— Source data —
________
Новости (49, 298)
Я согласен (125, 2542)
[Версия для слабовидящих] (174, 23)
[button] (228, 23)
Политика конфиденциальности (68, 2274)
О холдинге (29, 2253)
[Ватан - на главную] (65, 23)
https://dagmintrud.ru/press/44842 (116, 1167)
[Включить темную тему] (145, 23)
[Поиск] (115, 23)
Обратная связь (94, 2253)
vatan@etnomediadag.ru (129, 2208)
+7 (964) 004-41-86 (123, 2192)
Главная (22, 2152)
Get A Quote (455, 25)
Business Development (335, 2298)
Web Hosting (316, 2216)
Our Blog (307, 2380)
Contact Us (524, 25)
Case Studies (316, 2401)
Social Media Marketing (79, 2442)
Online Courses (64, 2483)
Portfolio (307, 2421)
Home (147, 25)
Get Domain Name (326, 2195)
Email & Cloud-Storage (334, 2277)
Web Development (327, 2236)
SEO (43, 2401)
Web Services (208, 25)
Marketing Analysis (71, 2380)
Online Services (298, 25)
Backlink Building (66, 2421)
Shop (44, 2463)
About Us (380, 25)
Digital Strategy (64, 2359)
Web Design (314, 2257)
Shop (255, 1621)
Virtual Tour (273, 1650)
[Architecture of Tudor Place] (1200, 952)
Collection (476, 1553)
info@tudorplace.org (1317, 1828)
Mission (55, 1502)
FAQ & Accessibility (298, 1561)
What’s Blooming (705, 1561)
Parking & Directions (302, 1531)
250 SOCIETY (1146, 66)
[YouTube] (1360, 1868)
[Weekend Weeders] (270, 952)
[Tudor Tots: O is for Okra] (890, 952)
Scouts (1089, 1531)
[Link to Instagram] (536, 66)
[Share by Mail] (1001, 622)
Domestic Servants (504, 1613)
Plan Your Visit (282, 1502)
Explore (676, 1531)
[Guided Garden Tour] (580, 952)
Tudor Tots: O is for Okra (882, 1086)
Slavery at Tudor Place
________
— What you are asked to do —
Could the entire listing be reproduced without any alteration?

— Response to the exercise —
Новости (49, 298)
Я согласен (125, 2542)
[Версия для слабовидящих] (174, 23)
[button] (228, 23)
Политика конфиденциальности (68, 2274)
О холдинге (29, 2253)
[Ватан - на главную] (65, 23)
https://dagmintrud.ru/press/44842 (116, 1167)
[Включить темную тему] (145, 23)
[Поиск] (115, 23)
Обратная связь (94, 2253)
vatan@etnomediadag.ru (129, 2208)
+7 (964) 004-41-86 (123, 2192)
Главная (22, 2152)
Get A Quote (455, 25)
Business Development (335, 2298)
Web Hosting (316, 2216)
Our Blog (307, 2380)
Contact Us (524, 25)
Case Studies (316, 2401)
Social Media Marketing (79, 2442)
Online Courses (64, 2483)
Portfolio (307, 2421)
Home (147, 25)
Get Domain Name (326, 2195)
Email & Cloud-Storage (334, 2277)
Web Development (327, 2236)
SEO (43, 2401)
Web Services (208, 25)
Marketing Analysis (71, 2380)
Online Services (298, 25)
Backlink Building (66, 2421)
Shop (44, 2463)
About Us (380, 25)
Digital Strategy (64, 2359)
Web Design (314, 2257)
Shop (255, 1621)
Virtual Tour (273, 1650)
[Architecture of Tudor Place] (1200, 952)
Collection (476, 1553)
info@tudorplace.org (1317, 1828)
Mission (55, 1502)
FAQ & Accessibility (298, 1561)
What’s Blooming (705, 1561)
Parking & Directions (302, 1531)
250 SOCIETY (1146, 66)
[YouTube] (1360, 1868)
[Weekend Weeders] (270, 952)
[Tudor Tots: O is for Okra] (890, 952)
Scouts (1089, 1531)
[Link to Instagram] (536, 66)
[Share by Mail] (1001, 622)
Domestic Servants (504, 1613)
Plan Your Visit (282, 1502)
Explore (676, 1531)
[Guided Garden Tour] (580, 952)
Tudor Tots: O is for Okra (882, 1086)
Slavery at Tudor Place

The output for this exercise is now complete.